(Source data)
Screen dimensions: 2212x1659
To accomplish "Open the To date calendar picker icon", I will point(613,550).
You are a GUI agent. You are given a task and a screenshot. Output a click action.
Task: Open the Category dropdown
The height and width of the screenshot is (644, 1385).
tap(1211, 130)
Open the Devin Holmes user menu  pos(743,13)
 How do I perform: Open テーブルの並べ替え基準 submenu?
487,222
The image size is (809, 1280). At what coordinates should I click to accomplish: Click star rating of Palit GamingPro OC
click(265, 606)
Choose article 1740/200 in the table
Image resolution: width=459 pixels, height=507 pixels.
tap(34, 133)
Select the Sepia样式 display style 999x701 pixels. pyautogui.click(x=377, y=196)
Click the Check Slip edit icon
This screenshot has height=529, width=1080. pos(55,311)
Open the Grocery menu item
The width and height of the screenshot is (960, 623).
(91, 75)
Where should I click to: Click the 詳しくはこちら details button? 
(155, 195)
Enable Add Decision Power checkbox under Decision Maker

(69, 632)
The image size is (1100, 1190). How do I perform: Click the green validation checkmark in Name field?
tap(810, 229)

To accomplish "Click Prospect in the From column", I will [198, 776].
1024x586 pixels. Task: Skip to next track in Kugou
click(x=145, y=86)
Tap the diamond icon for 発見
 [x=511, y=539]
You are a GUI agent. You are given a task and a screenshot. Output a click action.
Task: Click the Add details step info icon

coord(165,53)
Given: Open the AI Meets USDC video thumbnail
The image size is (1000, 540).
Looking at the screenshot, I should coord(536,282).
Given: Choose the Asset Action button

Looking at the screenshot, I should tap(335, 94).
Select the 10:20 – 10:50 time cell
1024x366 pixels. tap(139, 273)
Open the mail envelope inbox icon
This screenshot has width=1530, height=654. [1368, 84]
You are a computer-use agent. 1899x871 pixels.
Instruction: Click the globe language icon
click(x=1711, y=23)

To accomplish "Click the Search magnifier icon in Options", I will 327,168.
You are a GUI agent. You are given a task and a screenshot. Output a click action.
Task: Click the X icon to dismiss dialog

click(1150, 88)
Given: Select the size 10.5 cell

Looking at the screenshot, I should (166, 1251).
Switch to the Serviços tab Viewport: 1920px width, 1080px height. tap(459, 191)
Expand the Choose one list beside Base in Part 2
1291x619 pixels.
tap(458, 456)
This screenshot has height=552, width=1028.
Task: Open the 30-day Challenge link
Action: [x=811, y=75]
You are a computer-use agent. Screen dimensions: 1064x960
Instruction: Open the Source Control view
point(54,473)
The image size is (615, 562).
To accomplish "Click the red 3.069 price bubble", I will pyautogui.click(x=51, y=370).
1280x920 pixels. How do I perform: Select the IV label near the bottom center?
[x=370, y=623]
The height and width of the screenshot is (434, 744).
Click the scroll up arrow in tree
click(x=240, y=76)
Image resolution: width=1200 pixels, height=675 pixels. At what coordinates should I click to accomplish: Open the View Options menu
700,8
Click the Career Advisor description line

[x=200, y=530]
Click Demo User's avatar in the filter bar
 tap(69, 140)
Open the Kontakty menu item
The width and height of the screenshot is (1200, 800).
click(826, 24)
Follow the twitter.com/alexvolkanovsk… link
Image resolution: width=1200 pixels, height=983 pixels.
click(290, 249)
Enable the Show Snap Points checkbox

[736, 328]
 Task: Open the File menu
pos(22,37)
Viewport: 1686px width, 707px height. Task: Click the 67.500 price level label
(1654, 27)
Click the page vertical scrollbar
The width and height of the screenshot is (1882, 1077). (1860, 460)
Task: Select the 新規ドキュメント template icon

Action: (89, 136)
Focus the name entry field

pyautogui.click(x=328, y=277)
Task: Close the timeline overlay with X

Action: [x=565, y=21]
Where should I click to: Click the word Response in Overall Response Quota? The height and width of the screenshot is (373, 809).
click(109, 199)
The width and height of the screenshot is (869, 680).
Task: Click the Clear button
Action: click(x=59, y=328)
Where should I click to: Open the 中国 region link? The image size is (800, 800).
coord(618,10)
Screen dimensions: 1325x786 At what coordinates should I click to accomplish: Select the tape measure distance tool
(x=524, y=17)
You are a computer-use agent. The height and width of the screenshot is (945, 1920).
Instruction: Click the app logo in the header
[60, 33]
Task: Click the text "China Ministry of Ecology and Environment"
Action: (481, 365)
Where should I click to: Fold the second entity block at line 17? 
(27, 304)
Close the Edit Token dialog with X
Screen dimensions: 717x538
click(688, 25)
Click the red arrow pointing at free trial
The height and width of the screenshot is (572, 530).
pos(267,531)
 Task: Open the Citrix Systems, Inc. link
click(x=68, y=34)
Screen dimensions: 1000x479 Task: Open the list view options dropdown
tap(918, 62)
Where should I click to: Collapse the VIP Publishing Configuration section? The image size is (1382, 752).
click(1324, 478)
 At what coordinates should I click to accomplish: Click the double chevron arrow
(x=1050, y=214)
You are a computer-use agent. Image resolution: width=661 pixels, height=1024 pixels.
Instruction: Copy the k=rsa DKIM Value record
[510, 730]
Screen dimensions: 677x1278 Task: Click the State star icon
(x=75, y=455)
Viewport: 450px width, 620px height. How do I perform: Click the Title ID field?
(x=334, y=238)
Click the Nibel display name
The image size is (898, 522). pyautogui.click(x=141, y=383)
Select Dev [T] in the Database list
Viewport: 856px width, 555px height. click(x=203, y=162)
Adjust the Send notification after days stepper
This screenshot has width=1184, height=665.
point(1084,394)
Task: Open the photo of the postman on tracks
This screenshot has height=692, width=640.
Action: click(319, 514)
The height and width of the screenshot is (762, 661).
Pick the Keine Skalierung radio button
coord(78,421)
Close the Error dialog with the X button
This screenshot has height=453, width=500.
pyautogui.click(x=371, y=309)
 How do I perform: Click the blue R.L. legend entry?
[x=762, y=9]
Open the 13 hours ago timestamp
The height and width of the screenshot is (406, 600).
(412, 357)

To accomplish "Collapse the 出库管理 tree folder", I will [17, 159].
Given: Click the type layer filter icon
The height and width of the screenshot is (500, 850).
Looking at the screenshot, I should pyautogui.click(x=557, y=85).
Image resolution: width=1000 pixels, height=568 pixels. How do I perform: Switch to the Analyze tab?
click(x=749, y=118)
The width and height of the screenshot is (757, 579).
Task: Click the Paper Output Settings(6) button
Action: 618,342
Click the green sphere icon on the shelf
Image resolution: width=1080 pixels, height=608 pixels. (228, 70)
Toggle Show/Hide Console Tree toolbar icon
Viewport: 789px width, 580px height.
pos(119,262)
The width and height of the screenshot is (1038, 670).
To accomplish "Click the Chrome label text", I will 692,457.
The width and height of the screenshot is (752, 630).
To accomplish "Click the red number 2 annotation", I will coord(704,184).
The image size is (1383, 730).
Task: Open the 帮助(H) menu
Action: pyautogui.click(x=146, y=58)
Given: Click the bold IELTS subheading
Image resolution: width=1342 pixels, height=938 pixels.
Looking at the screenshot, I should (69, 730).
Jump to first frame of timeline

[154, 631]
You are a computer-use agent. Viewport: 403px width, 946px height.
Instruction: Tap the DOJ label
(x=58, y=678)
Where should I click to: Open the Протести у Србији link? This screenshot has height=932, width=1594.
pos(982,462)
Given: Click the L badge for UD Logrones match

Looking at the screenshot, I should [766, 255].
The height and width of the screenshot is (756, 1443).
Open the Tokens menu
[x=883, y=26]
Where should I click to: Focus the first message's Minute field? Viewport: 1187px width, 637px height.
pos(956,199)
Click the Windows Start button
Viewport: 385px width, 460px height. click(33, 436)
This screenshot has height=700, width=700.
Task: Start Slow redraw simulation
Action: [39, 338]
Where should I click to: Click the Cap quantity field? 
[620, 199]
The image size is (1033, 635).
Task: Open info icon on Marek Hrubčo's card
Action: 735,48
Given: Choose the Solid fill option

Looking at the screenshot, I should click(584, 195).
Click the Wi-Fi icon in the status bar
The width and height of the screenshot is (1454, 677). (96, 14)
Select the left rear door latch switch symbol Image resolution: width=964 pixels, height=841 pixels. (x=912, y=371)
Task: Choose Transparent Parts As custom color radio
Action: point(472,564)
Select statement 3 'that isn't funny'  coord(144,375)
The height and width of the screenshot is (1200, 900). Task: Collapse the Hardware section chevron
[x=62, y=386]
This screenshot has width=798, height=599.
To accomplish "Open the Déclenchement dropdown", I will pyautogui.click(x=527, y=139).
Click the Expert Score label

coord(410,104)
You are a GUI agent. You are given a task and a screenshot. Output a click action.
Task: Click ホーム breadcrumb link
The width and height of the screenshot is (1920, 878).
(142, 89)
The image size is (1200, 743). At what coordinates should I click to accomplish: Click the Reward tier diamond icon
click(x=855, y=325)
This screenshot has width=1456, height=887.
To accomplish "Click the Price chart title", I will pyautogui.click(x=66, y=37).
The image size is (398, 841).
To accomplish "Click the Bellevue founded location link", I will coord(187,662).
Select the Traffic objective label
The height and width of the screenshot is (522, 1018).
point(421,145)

**PROBLEM DETAILS**
Return only the lines of the records in which the string "computer" appears.

**RESULT OF THE EXERCISE**
You are a computer-use agent. 1899x871 pixels.
You are a computer-use agent. Screen dimensions: 1064x960
You are a computer-use agent. The height and width of the screenshot is (945, 1920).
You are a computer-use agent. Image resolution: width=661 pixels, height=1024 pixels.
You are a computer-use agent. Viewport: 403px width, 946px height.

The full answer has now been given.